Walda jelas tidak bisa tenang karena Zewa benar-benar menangis tersedu-sedu dan bagi Walda itu bukanlah hal yang wajar lagi.
"Mamah disini sayang mamah disini! Jangan nangis lagi yah,"ucap Walda dengan pelan dan masih saja mengusap punggung buah hatinya yang sudah mulai tumbuh besar itu.
Zewa sudah mulai tenang dan mengangguk dengan cepat, ia memegang tangan Walda dan menciumi nya berkali-kali.
"Hiks,, maafin Kakak yah mah! Kakak udah bikin mamah sedih,"ucap Zewa saat ia sudah mulai tenang.
Walda mengerti kalau Zewa sendiri sangat tidak ingin menangis namun hal itu sudah menjadi kebiasaan baginya. Saat ia sudah mulai tenang maka ia akan merasa bersalah dan meminta maaf kepada Walda.
"Kakak gak salah kok, yasudah kita mandi dulu yah bentar lagi bus sekolah datang loh."
"Iya mamah! Kakak gabolehhh terlambat kan hihihi."
"Pinter nya tuan putri mamah!"
Zewa mulai membuka satu persatu bajunya sendiri karena Walda Sudah biasa mengajarkan Zewa untuk bersikap mandiri mulai dari membuka baju sendiri,makan sendiri dan bahkan ia juga sudah mulai membantu Walda bekerja pada bagian-bagian yang ringan.
Setelah melihat seluruh pakaian Zewa sudah terlepas Walda kemudian mengangkat tubuh putrinya yang kini beratnya sudah mulai terasa karena Walda memang termasuk anak yang tumbuh sehat dan juga besar dibandingkan anak-anak seusianya.

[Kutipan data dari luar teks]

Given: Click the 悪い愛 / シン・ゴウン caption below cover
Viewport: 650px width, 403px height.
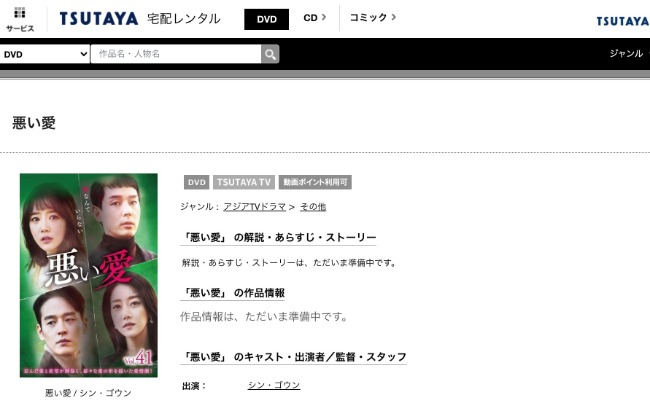Looking at the screenshot, I should (88, 392).
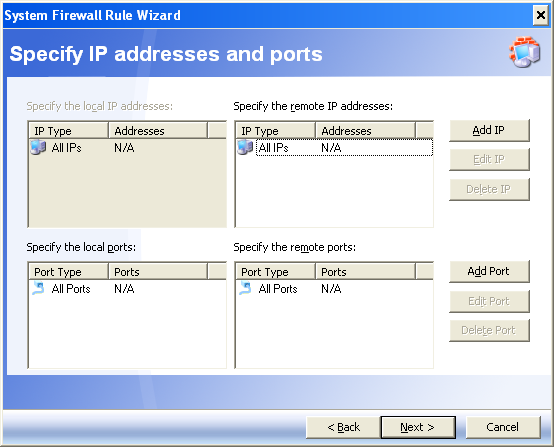554x447 pixels.
Task: Select All IPs row in remote IP addresses
Action: [x=335, y=147]
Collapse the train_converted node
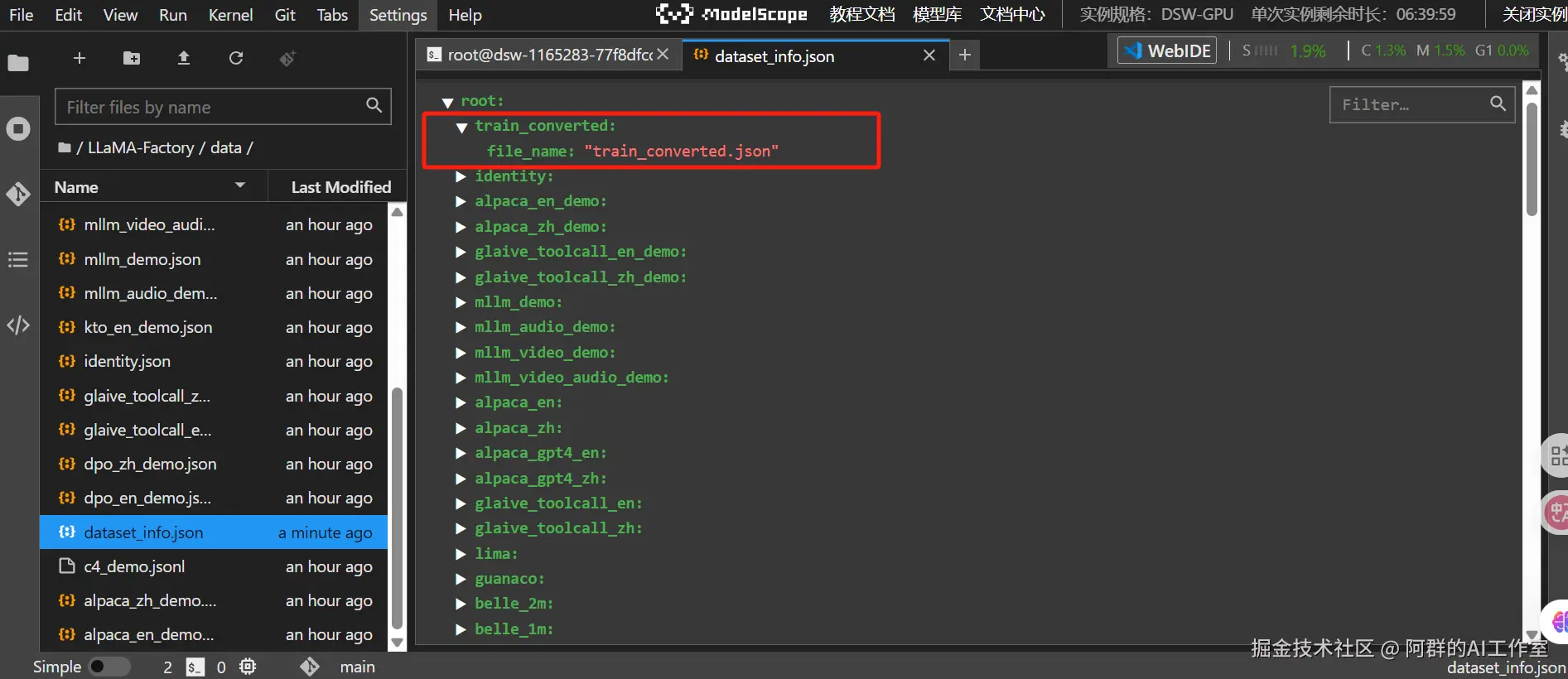Viewport: 1568px width, 679px height. [462, 127]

"Saatnya kita mandi yah kak,"ucap Walda dengan senyuman hangat kearah putrinya.
"Eugh!"
Pintu kamar mandi yang terlihat sedikit rapuh itu dibuka oleh Walda dan kembali menutup nya, suasana kamar mandi yang terlihat sedikit tidak layak itu adalah tempat dimana Walda dan Zewa sering bersenda gurau disana saat Wlada mencuci baju dan juga piring saat ditemani oleh Zewa putrinya.
Dinding semen tanpa cat sudah terlihat sangat suram ditambah lagi lantai yang hanya ditutup dengan papan itu benar-benar sangat terlihat sangat tidak higienis namun karena Walda sangat bersih ia benar-benar membuat suasana kamar mandi terlihat sangat asri dan juga enak dipandang.
"Dingin gak sayang?"
"Enak mah hihi!"
Untuk urusan mandi Walda memang masih ikut serta membantu putrinya karena ia harus memastikan putrinya mandi dengan bersih agar bisa memulai hari dengan penuh kebahagiaan dan semangat.
"Sekarang pakai baju sendiri yah kak, mamah beresin kamar bentar yah!"
Dengan cepat dan tanggap Zewa mengangguk dan meraih seragam TK yang berwarna silver itu. Walda melirik sekilas kearah putrinya dan ia tersenyum bangga melihat putrinya yang benar-benar mandiri dalam melakukan banyak hal.
Setelah itu ia mulai membereskan ranjang berukuran tidak terlalu besar namun masih cocok untuk digunakan oleh Walda dan putrinya itu, suasana kamar yang juga berdinding setengah beton dan setengah kayu itu benar-benar terlihat apik karena Walda sangat ahli dalam menghidupkan ruangan yang suram itu.
Kamar tidur yang tidak luas dan memiliki kamar mandi yang juga lumayan sempit tidaklah menjamin kehidupan orang yang tinggal disana tidak bahagia. Walda dan Zewa benar-benar menikmati berbagai waktu yang bahagia dan juga haru secara bergantian. Bagi mereka rumah yang tidak terlalu besar dan sama sekali tidak mewah itu adalah sebuah istana tempat mereka berpulang dan juga tempat saling mencurahkan kasih sayang secara bersamaan.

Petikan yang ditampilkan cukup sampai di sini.